*Etkinlik A*. Verilen metne göre mahkemelere dayalı formel ihtilaf çözme mekanizmasının yanında hangi alternatif uyuşmazlık çözüm yolları geliştirilmiştir?
*Etkinlik B*. Verilen metindeki "Modern toplumların dünyası" ile başlayan paragrafı, ana bilgilerini koruyarak daha kısa biçimde yeniden yazın.
*Etkinlik C*.
Aşağıdaki ifadelerin verilen metinle uyuşup uyuşmadığını belirtin. Her biri için evet ya da hayır deyin ve metinden belirleyici sözcükleri aynen alıntılayın.
(i) Toplumsal yaşam bütünüyle hukuksal kurallar ve kurumlar yoluyla düzenlenebilir.
(ii) Toplumsal yaşamın hukuksallaşması, bireysel düzeyde ahlaki duyarlılığı zayıflatmaktadır.
(iii) Modernleşme sürecinde ihtilafların çözümünü resmî organlara havale etme eğilimi zayıflamaktadır.

*Verilen metin*.
•••

Modern toplumların dünyası, giderek artan ölçülerde, başta modern devlet yapıları olmak üzere, büyük ölçekli hiyerarşik bürokratik nitelikteki örgütlerin kuşatması altındadır. Ancak, modern toplumun resmî, örgütlü dünyasının yanında, oldukça dinamik, karmaşık, değişken, hareketli bir toplumsal yaşam dünyası da vardır. Bundan dolayı da toplumsal yaşamda ortaya çıkan bütün ilişkileri ve davranışları, yalnızca hukuk yoluyla çerçeveleyip düzenlemek; ortaya çıkan çok çeşitli ihtilafları, sadece resmî örgütler ve bunların görevlileri eliyle çözmek de mümkün olamaz. Ayrıca, modernleşme sürecinde toplumsal yaşamın giderek hukuksallaş- ması ve yargısallaşması, bir yandan bireysel düzeyde ahlaki duyarlılığı ve sorumluluğu zayıflatırken; diğer yandan sorunların, çatışmaların ve ihtilafların çözümünü daha çok resmî organlara havale etme eğilimini güçlendirmektedir. Oldukça çeşitli ve farklı eğilimleri, ilişkileri, tutum ve davranışları bünyesinde barındıran toplumsal yaşamı, bütünüyle hukuksal kurallar, mekanizmalar ve kurumlar yoluyla düzenlemek de söz konusu olamaz. Bundan dolayıdır ki günümüzde mahkemelere dayalı formel ihtilaf çözme mekanizmasının yanında, giderek hakemlik, om- budsmanlık, arabuluculuk ve uzlaşma gibi alternatif uyuşmazlık çözüm yolları geliştirilmiştir.
Uyuşmazlık çözüm yolları ve organları bakımından, geleneksel toplum ile modern toplumu karşılaştırınız.

•••

*Listelenen kayıtlar*.
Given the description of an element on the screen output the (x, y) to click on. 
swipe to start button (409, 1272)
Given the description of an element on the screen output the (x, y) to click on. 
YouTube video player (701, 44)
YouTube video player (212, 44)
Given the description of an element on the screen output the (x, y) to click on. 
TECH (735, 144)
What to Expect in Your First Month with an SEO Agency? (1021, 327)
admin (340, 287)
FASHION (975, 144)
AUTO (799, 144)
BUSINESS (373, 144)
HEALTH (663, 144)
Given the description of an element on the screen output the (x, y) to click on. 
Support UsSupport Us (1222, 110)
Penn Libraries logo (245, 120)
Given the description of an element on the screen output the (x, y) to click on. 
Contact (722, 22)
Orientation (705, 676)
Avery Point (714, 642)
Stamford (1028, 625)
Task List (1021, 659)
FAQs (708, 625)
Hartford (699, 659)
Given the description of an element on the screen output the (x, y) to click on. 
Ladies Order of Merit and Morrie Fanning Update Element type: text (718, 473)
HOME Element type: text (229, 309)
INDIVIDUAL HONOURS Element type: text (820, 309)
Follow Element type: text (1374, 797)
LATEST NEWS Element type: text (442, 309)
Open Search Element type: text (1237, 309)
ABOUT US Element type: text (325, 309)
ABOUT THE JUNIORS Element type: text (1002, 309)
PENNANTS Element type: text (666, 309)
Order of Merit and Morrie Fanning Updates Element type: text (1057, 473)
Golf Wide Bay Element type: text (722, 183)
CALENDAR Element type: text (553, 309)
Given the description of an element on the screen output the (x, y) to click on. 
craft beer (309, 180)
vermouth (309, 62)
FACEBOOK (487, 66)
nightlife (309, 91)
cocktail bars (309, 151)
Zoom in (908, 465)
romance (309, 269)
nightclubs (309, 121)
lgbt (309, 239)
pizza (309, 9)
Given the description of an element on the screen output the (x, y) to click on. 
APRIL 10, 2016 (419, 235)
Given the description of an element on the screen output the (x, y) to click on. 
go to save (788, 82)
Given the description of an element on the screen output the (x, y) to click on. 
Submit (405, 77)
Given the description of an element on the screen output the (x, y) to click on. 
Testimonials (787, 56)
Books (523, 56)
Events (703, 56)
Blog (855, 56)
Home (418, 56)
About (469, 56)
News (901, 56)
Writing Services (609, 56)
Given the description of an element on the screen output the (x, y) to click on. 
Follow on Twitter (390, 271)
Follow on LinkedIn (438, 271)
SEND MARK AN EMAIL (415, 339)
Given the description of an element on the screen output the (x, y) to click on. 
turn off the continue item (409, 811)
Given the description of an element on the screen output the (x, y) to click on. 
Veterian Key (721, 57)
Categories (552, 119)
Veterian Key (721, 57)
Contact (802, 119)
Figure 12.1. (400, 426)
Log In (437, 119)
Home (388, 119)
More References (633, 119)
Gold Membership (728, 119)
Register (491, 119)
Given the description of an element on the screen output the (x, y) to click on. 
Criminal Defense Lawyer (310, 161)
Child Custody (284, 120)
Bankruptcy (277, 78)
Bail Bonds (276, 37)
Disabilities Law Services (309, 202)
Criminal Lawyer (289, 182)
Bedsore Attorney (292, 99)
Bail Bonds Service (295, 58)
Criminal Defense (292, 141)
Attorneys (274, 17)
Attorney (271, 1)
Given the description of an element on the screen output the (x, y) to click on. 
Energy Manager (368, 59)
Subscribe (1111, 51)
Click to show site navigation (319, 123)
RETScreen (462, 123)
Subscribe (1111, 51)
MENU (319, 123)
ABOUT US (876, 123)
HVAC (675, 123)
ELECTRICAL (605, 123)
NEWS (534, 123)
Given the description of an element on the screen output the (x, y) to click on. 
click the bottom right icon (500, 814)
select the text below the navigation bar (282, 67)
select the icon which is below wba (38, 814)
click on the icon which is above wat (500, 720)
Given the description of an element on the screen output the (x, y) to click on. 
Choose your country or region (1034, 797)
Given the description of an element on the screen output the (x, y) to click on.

•••

*Alıştırma sonucu A*. Hakemlik, ombudsmanlık, arabuluculuk ve uzlaşma.

*Alıştırma sonucu B*. Modern toplumlar, başta devlet olmak üzere büyük ölçekli hiyerarşik bürokratik örgütlerin kuşatması altındadır. Ancak bu resmî dünyanın yanında dinamik ve değişken bir toplumsal yaşam da vardır. Bu nedenle bütün ilişkileri yalnızca hukukla düzenlemek ve ihtilafları sadece resmî örgütler eliyle çözmek mümkün değildir. Toplumsal yaşamın hukuksallaşması ve yargısallaşması, bireysel ahlaki duyarlılığı ve sorumluluğu zayıflatmaktadır. Aynı zamanda çözümü resmî organlara bırakma eğilimini de güçlendirmektedir. Bu yüzden mahkemelerin yanında hakemlik, ombudsmanlık, arabuluculuk ve uzlaşma gibi alternatif uyuşmazlık çözüm yolları geliştirilmiştir.

*Alıştırma sonucu C*.
(i) Hayır: "bütünüyle hukuksal kurallar, mekanizmalar ve kurumlar yoluyla düzenlemek de söz konusu olamaz"
(ii) Evet: "bir yandan bireysel düzeyde ahlaki duyarlılığı ve sorumluluğu zayıflatırken"
(iii) Hayır: "ihtilafların çözümünü daha çok resmî organlara havale etme eğilimini güçlendirmektedir"